Surgery was performed under general anaesthesia after all necessary laboratory investigations had been carried out and radiographs obtained. A pre-auricular ‘lazy-S’ incision was used to approach the TMJ region along with the posterior border of the ramus of the mandible ( Fig. 2 ). The ankylotic mass was resected, creating a gap of more than 1 cm, depending upon the size of the ankylotic mass, without placement of any interpositional material. In one of the six cases a medially displaced native disc was used to reline the temporal fossa; in the remaining five cases, the glenoid fossa was not lined by interpositional material, assuming that there would be formation of a pseudo disc or fibro-cartilaginous cap over the leading edge of the transport segment, as reported by other authors . The MIO achieved intraoperatively was 35 mm, failing which an ipsilateral and contralateral coronoidectomy was performed. The entire lateral surface of the ramus and angle was exposed via the lower part of the aforementioned incision. Teeth were placed in occlusion by hand, and a ‘reverse L’ osteotomy ( Fig. 3 ) was outlined on the posterior border of the ramus (25 mm downward from the sigmoid notch, 10 mm anteriorly from the posterior border of the ramus) . The segment within the ‘reverse L’ becomes the transport disc. The vertical limb of the ‘reverse L’ is designed parallel to a vector that will position the transport disc into the glenoid fossa . A corticotomy was initially done, then two Schanz pins were introduced, one in the distal segment and one in the proximal segment, through a stab incision in the skin, and inserted into the bone in a predetermined position so that the vector of distraction was parallel to the posterior border of the ramus . After verifying the vector, the device was removed with the pins in place and a complete osteotomy was performed. The distractor device was secured with the Schanz pins ( Fig. 4 ).

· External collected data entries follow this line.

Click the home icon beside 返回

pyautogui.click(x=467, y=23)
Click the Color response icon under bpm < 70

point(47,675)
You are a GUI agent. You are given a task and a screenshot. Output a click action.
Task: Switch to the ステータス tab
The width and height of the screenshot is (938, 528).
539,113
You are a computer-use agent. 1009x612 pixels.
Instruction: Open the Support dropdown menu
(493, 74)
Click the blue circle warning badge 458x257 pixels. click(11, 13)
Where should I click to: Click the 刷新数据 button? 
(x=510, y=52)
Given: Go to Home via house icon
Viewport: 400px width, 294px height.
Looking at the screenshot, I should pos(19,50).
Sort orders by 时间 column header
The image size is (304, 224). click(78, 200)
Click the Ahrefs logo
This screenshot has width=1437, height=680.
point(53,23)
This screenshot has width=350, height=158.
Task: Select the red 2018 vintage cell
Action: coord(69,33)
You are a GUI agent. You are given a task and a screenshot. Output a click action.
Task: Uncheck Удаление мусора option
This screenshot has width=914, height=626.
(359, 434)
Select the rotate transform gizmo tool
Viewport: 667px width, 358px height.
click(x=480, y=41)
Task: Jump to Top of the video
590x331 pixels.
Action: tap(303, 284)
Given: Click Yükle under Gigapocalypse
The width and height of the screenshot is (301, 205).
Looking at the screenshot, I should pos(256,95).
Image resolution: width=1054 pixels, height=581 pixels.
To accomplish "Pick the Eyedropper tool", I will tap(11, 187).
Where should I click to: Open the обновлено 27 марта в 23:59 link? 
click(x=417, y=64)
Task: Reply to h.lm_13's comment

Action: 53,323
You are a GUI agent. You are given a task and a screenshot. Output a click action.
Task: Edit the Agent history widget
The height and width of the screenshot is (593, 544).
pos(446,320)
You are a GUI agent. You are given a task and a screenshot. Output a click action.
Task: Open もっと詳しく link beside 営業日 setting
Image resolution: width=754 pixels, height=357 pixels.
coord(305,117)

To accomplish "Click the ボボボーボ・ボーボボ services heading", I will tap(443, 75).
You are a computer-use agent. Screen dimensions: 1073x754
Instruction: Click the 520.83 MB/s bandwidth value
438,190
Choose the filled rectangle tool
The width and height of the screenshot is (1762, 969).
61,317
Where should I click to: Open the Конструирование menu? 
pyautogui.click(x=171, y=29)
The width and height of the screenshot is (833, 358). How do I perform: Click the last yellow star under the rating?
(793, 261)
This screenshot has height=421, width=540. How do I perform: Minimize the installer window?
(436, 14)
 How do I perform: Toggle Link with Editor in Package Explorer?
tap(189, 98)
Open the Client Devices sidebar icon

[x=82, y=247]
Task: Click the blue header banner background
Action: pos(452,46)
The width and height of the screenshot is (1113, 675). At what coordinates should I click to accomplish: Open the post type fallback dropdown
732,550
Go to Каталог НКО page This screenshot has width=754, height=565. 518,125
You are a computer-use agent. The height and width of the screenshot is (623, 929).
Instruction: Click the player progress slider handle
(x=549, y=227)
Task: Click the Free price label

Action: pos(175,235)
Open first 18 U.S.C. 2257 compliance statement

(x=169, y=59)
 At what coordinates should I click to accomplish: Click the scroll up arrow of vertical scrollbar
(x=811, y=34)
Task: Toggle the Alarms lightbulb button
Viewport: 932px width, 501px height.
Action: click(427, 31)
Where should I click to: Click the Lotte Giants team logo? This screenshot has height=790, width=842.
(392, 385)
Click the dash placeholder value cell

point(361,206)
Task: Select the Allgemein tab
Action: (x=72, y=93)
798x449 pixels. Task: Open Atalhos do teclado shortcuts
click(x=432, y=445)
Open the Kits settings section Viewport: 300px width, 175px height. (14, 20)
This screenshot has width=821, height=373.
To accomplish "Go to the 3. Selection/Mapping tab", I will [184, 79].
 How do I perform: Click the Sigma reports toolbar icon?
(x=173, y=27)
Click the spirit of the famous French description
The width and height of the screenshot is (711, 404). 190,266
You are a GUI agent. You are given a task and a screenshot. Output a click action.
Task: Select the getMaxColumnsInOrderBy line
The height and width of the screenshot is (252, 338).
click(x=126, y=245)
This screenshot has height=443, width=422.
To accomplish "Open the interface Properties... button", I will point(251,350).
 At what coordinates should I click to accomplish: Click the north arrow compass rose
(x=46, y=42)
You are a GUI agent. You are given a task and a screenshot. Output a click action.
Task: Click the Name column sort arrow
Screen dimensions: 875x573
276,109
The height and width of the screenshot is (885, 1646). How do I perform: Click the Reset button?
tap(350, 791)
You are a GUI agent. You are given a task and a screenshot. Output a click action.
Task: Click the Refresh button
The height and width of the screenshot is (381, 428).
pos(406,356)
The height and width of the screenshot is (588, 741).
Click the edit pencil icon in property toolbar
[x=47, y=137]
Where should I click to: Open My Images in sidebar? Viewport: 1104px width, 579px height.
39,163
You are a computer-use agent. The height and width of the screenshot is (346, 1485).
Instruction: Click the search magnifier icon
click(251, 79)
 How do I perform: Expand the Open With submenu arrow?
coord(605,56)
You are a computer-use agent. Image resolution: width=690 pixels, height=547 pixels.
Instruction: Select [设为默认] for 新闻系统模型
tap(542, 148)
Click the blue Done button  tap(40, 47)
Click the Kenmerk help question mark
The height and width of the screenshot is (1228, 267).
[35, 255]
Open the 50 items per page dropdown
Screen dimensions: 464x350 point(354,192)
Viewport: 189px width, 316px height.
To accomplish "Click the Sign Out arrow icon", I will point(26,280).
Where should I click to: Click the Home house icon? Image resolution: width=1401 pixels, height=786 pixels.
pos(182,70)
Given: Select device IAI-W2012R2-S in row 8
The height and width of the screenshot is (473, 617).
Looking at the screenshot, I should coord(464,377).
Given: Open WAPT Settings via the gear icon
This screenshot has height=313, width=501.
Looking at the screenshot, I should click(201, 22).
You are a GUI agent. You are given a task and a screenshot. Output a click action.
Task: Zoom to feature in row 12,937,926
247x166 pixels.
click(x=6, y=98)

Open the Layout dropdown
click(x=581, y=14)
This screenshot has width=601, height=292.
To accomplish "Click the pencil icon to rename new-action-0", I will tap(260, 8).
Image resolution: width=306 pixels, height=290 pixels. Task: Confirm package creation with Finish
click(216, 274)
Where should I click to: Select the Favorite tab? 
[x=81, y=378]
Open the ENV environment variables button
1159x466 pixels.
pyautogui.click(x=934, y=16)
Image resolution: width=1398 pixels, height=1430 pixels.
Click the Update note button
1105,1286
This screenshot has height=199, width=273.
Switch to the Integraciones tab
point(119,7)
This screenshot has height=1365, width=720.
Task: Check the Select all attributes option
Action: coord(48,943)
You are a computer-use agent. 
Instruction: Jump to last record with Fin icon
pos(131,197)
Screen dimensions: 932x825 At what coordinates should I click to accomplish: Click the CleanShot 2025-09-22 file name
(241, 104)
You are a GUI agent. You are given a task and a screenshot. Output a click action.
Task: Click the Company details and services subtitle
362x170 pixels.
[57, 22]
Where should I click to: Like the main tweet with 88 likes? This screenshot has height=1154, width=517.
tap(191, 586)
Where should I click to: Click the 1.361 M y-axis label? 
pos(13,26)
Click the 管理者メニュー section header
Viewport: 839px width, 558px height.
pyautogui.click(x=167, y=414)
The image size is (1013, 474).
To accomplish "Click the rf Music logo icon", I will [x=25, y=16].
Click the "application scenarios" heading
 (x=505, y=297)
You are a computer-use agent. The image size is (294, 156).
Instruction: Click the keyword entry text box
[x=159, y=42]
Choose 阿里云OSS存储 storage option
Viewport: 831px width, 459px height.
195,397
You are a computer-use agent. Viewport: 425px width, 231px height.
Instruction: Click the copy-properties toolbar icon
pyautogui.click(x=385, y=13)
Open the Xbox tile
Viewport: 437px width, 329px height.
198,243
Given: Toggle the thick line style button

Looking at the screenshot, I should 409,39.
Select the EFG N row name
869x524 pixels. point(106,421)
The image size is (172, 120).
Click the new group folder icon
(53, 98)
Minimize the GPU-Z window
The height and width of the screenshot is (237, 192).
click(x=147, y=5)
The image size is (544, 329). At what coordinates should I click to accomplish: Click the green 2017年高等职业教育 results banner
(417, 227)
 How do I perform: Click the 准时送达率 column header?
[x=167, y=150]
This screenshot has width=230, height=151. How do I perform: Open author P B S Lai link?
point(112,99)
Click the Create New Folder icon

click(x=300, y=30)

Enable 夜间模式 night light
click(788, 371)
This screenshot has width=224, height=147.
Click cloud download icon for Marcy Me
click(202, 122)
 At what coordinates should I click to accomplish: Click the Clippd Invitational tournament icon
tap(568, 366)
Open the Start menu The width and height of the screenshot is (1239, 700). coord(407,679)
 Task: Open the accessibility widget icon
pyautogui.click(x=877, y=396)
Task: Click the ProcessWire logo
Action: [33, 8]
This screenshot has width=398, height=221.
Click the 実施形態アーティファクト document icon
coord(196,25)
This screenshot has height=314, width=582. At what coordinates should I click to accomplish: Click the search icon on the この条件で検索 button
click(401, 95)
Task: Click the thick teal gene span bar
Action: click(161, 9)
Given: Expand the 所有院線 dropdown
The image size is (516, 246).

As described by Kaban et al. , no distraction was carried out for 3 days (latency period). Patients were kept on a soft diet and advised to carry out range of motion exercises . After the latency period, distraction of 0.5 mm was performed twice daily until contact was made between the transport disc and the glenoid fossa, determined radiographically, or until the patient did not feel increased pressure/pain in the TMJ region (activation period) . The regenerated bone was allowed to consolidate for at least 3 months (consolidation period) and during this period the distractor acted as an external fixation device. All patients received physiotherapy during the consolidation period to improve mouth opening and also to induce functional remodelling of the transport disc to form a neocondyle.
An unpaired t -test was used to compare differences in the average density, average trabecular number, and average trabecular spacing between the cancellous bone of the neocondyle of the operated side (test) and the normal condyle of the non-operated side (control). Significance was set at the 5% level, i.e. P < 0.05. IBM SPSS Statistics for Windows, version 19.0 (IBM Corp., Armonk, NY, USA) was used for the statistical analysis. Clinical, photographic, and orthopantomogram (OPG) records were maintained for all patients at regular intervals (preoperative, immediate postoperative, end of distraction, and 1 month, 3 months, and 6 months post-distraction). Cone beam computed tomography (CBCT) was done at 9 months after the completion of active distraction to evaluate the quality of the cancellous bone of the neocondyle (density, trabecular number, and trabecular spacing); this was compared to that of the condyle of the non-operated (contralateral) side, which served as a control.